Excerpted text:
The company, which filed a draft decommissioning programme with the UK Government today, said it had considered more than 70 options before making the call.
But it said “no credible options could be identified that would have enabled full removal of the residual cell contents, other than full removal of the entire substructure”.
Shell is also seeking permission to leave behind the concrete legs of its Brent field platforms.
The Anglo-Dutch oil major handed in its decommissioning programme last year, but no decision has been announced.
Approval for decommissioning plans must be granted by the UK Government and Ospar, a pan-European body which was set-up to protect the marine environment of the north-east Atlantic.
Under Ospar rules, installations must be removed in their entirety once they reach the end of their production cycle.
But Ospar can make exceptions if companies can prove complete removal would be more harmful to the environment than leaving the structures in place.

The problem: Pick up the passage on oil platform decommissioning after its final sentence and continue it.

Entries on finding words and elements
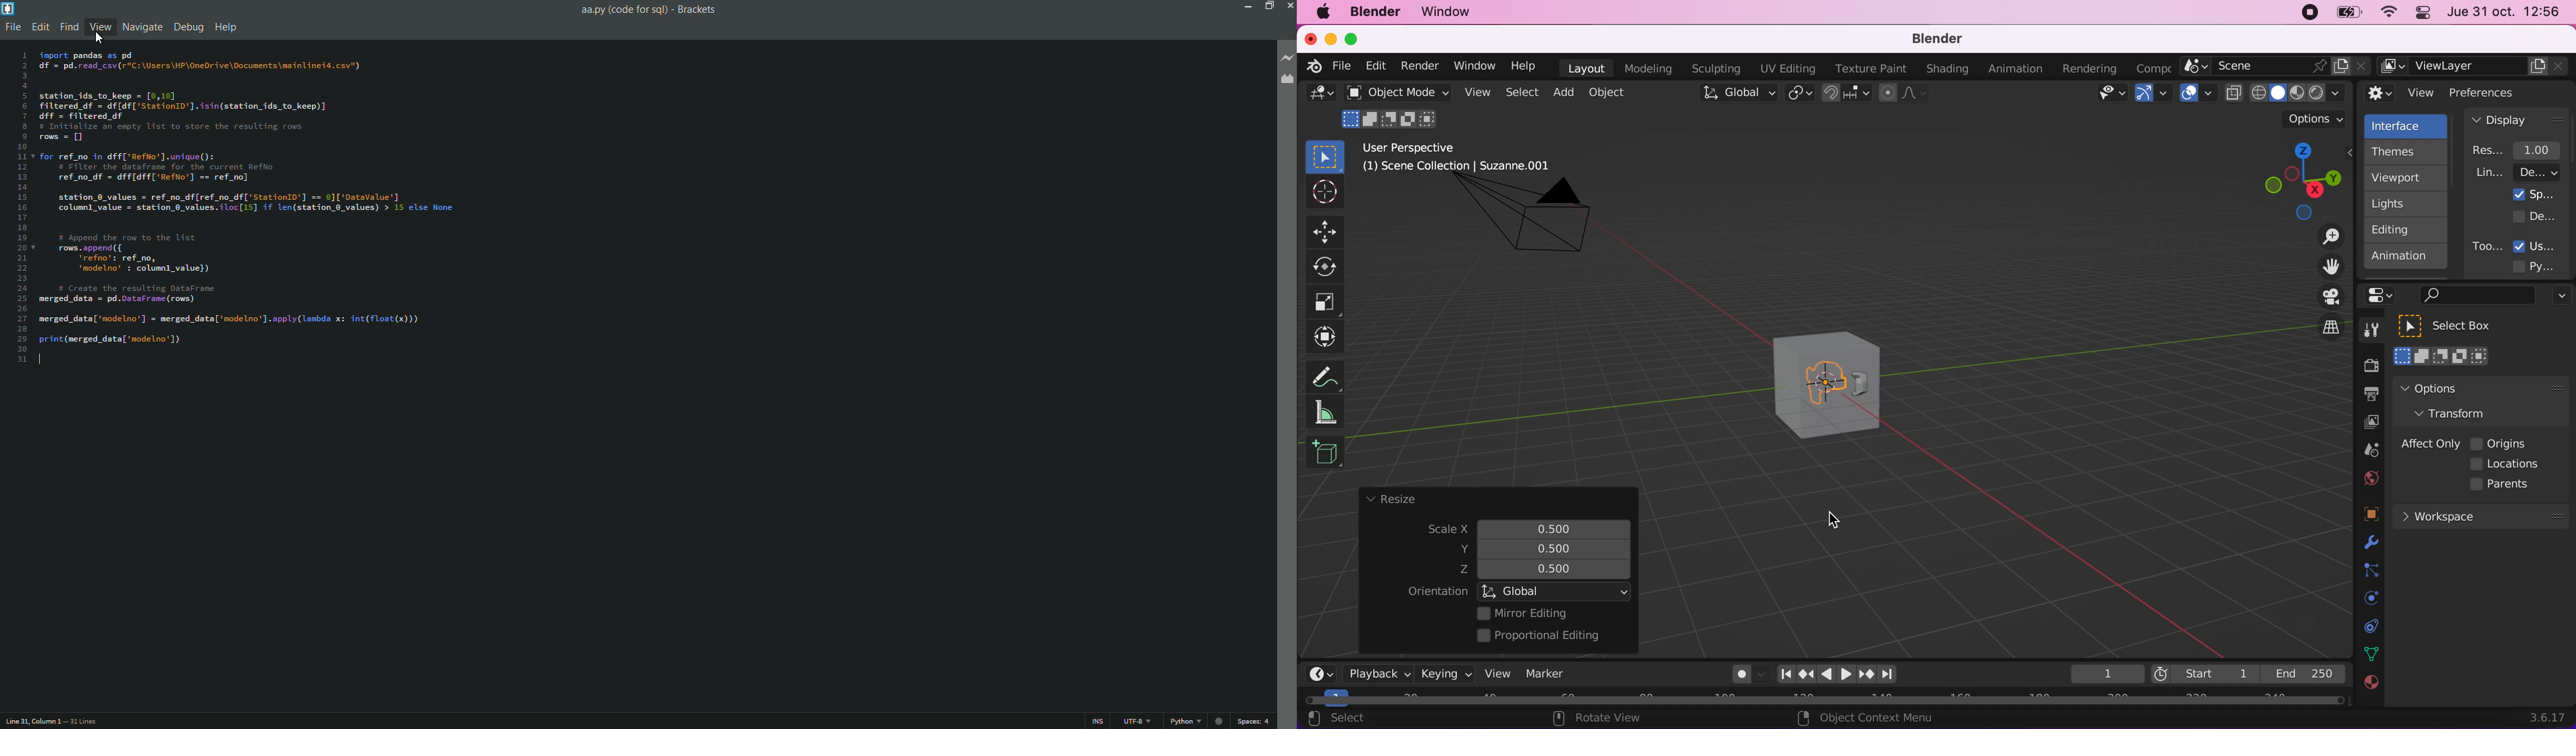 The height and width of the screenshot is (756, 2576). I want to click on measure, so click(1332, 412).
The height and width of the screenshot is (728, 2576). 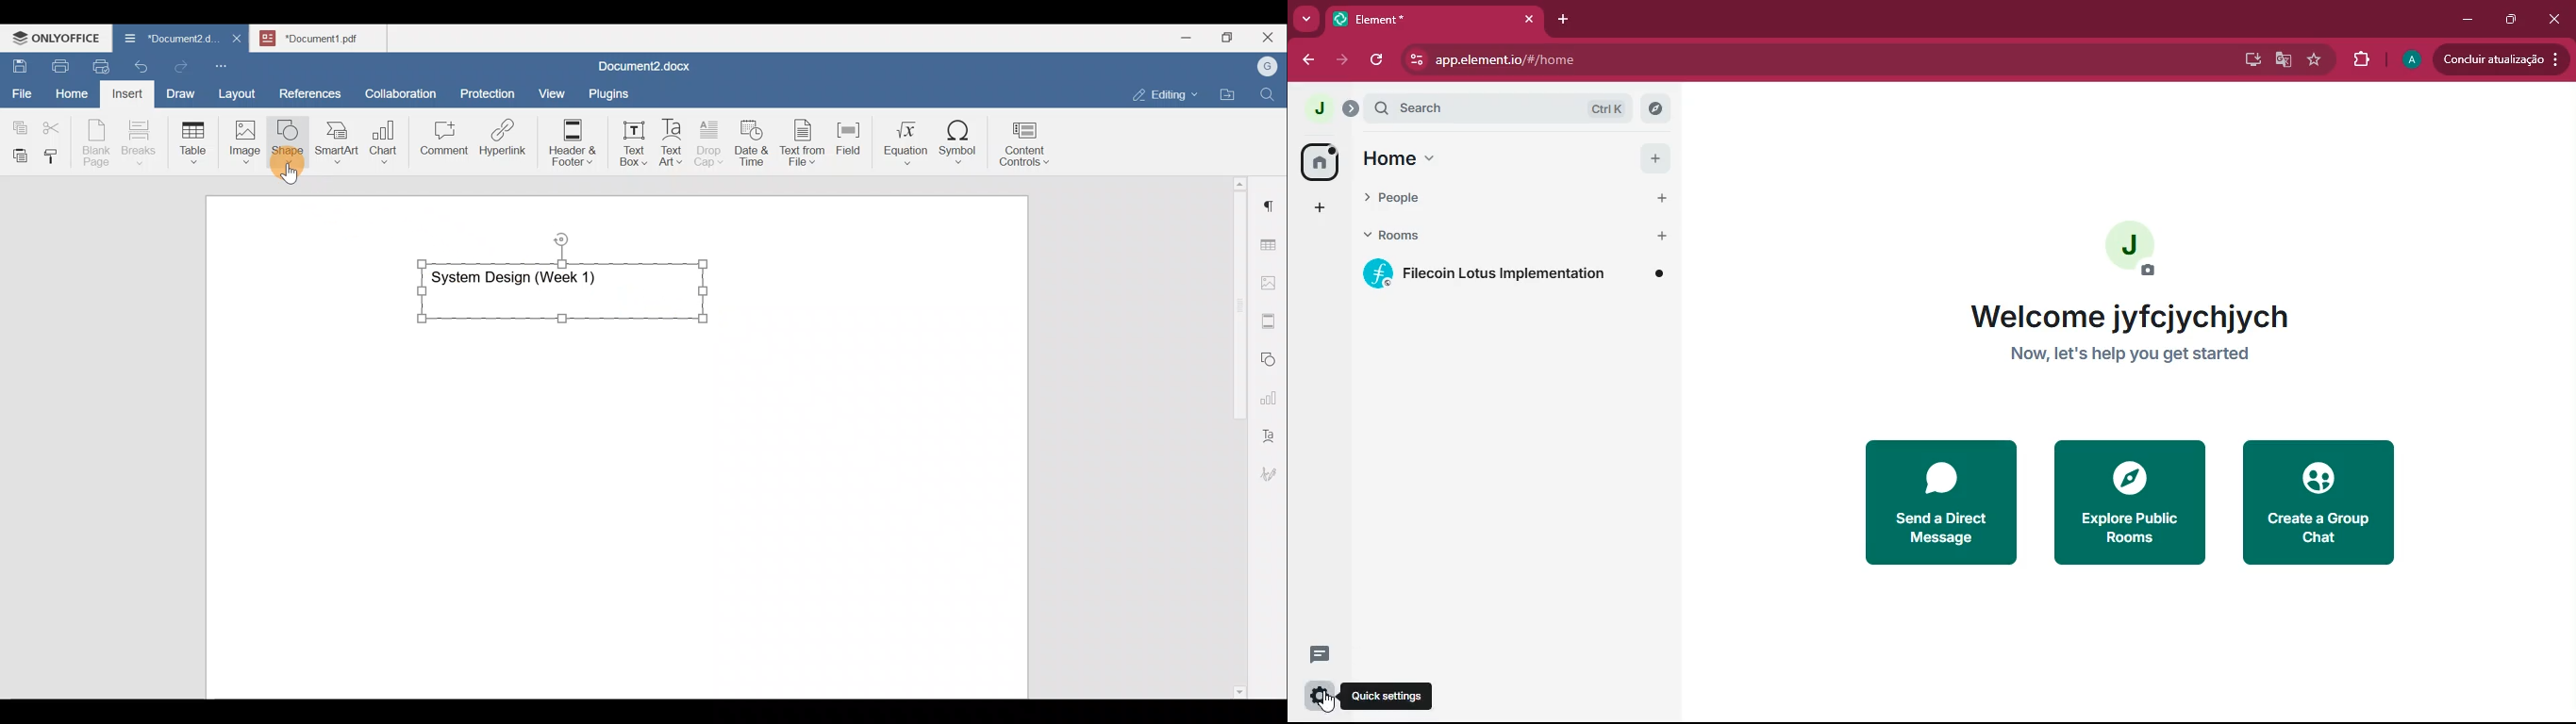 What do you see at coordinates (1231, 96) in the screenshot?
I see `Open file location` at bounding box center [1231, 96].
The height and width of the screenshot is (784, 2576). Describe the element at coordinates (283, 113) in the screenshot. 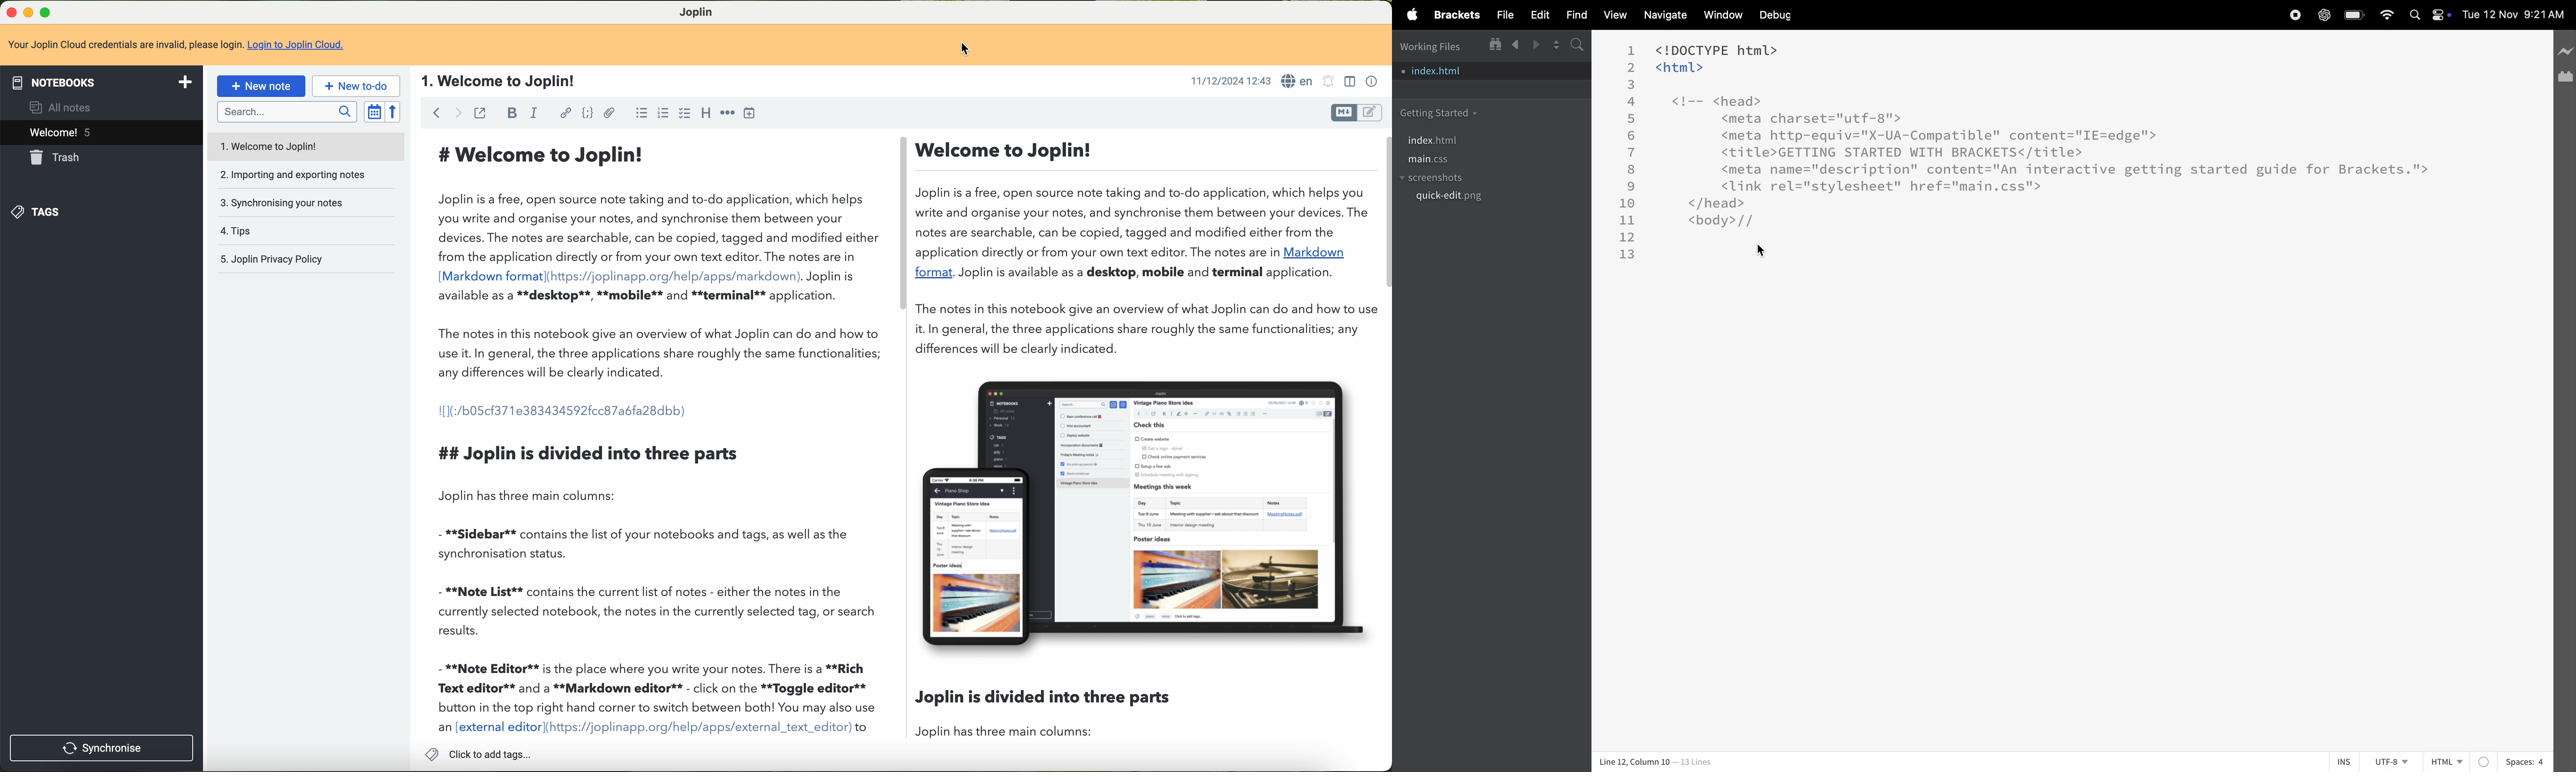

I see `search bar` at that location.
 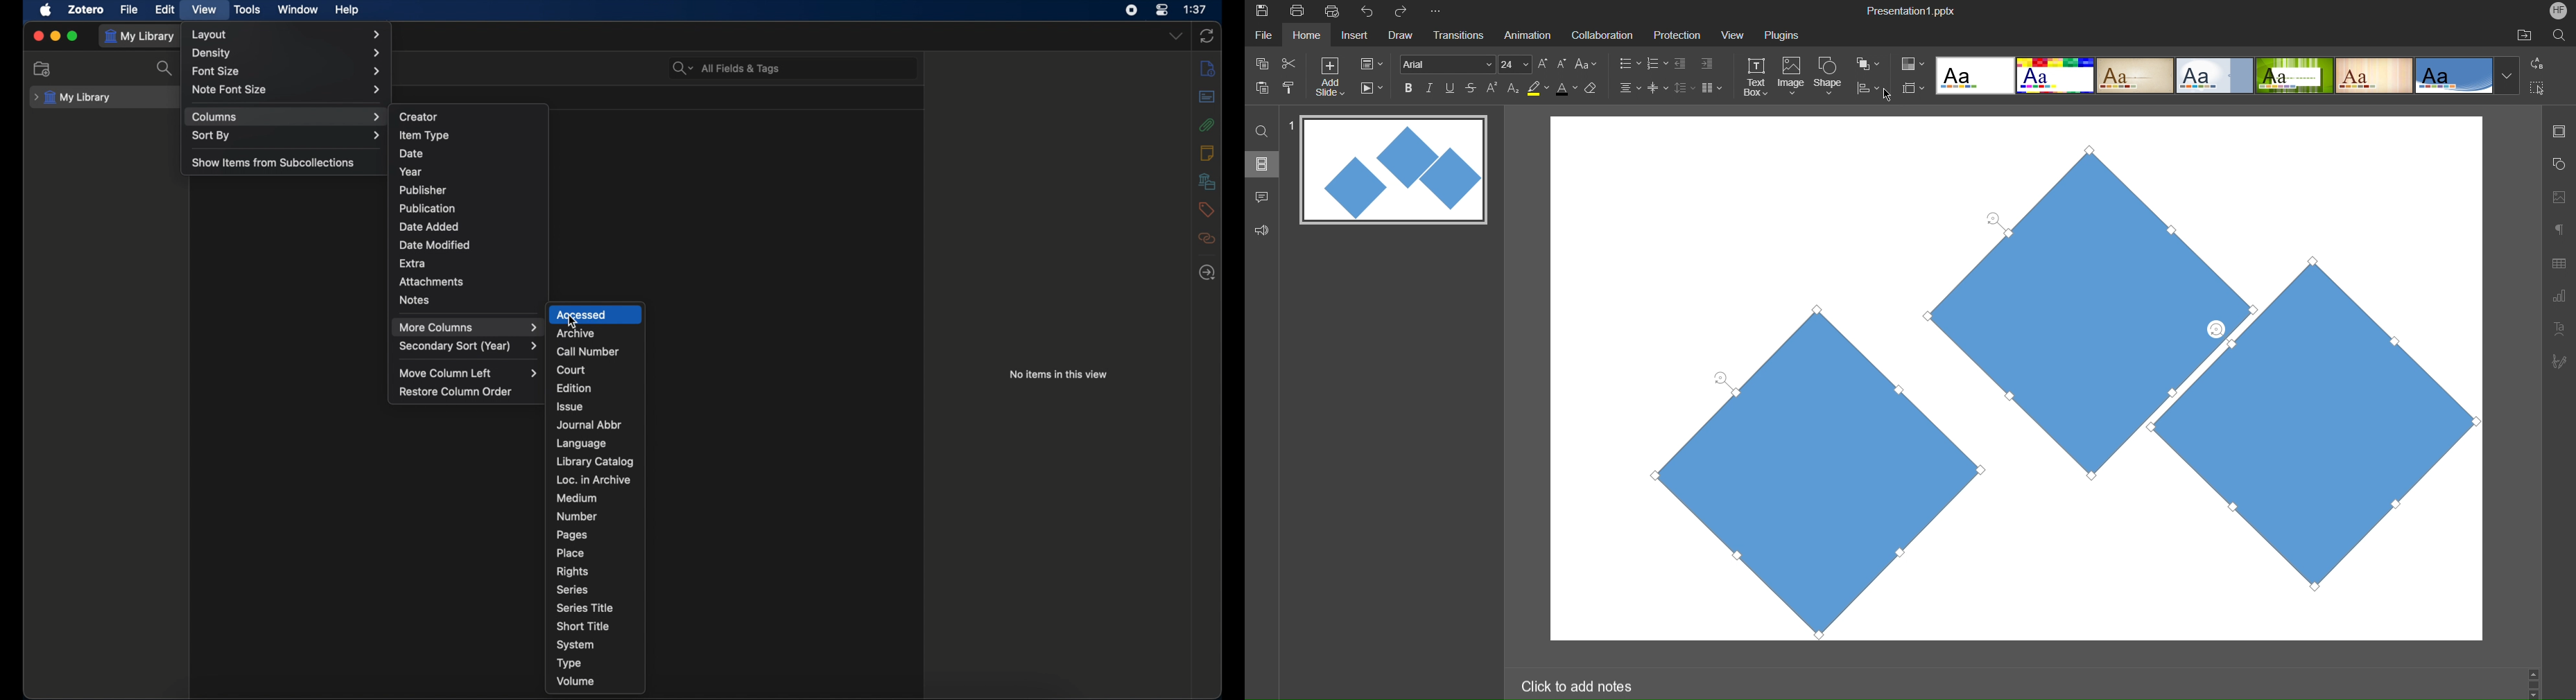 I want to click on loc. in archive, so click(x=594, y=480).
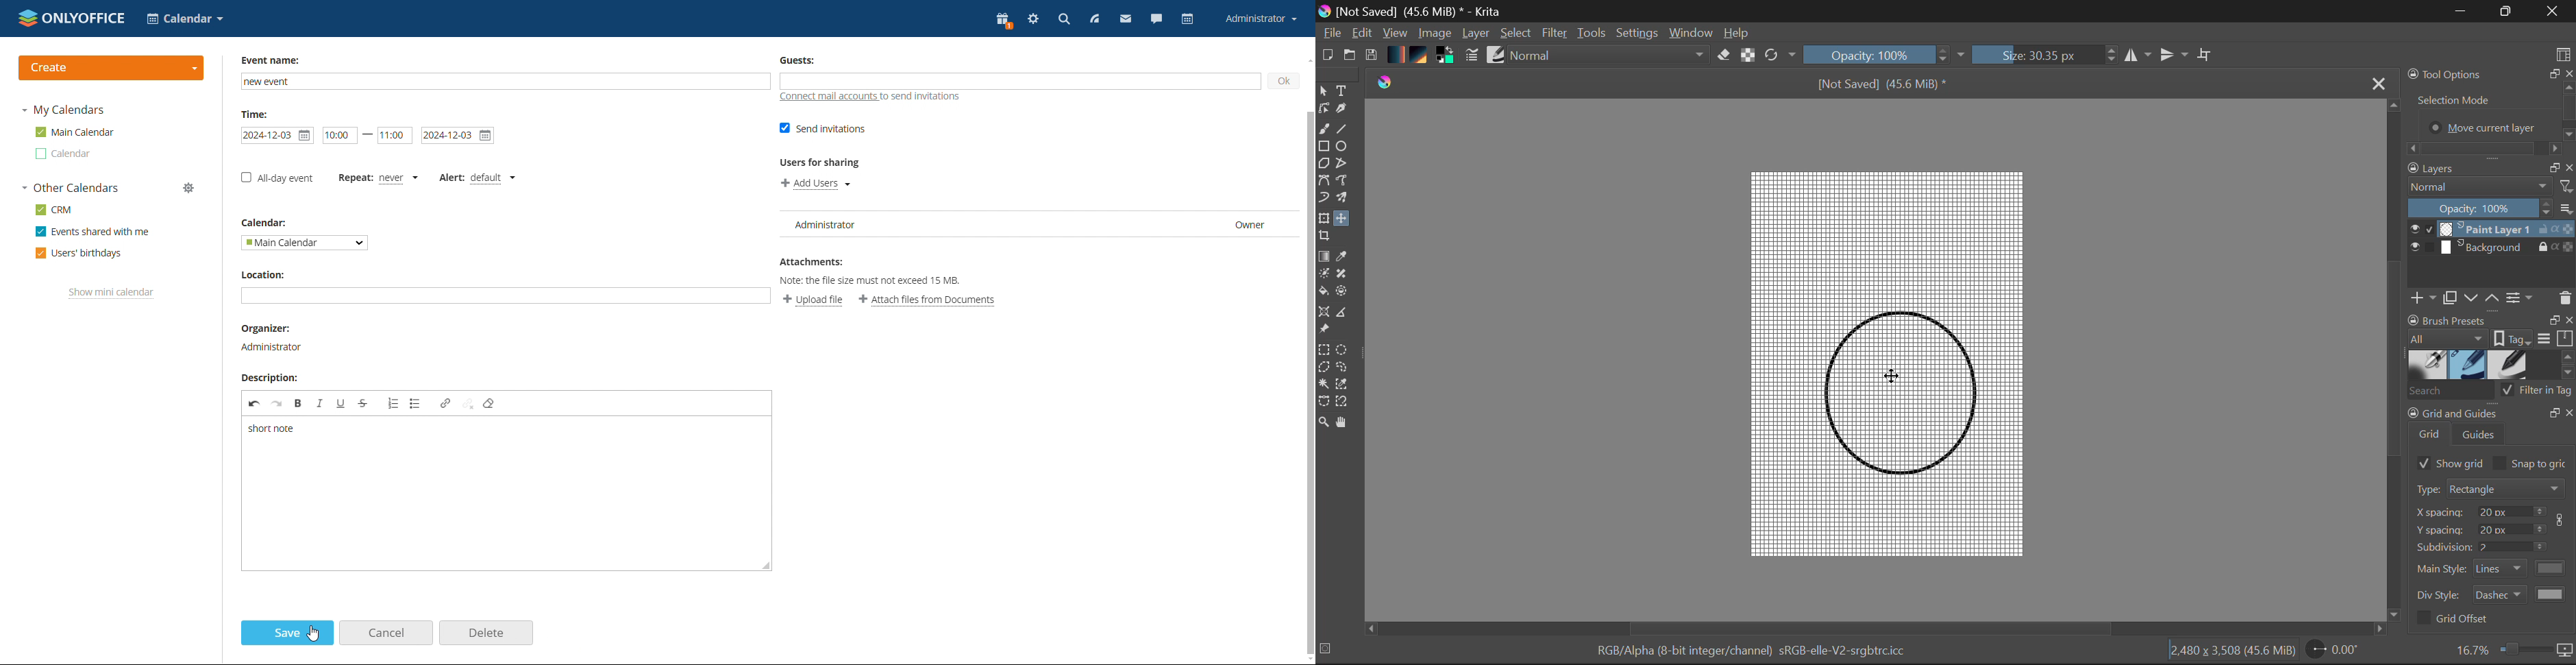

Exercise result:
Dunlin lies 310 miles north-east of Aberdeen and seven miles from the boundary line with Norway.
First oil flowed at the Greater Dunlin area in 1977 and it produced 522million barrels of oil before production ceased in 2015.
The main reservoir was reached with wells at the 342,000 tonne concrete gravity base Dunlin Alpha platform.
Separate reservoirs in the Osprey and Merlin Fields were later tied back to the platform.
Fairfield took over the operation of the area in 2008. It was the last operating production asset for the Aberdeen-based firm, which is now re-positioning itself as a decommissioning company.
Work to decommission the Greater Dunlin Area started in 2015, with 600 Fairfield workers employed on the project.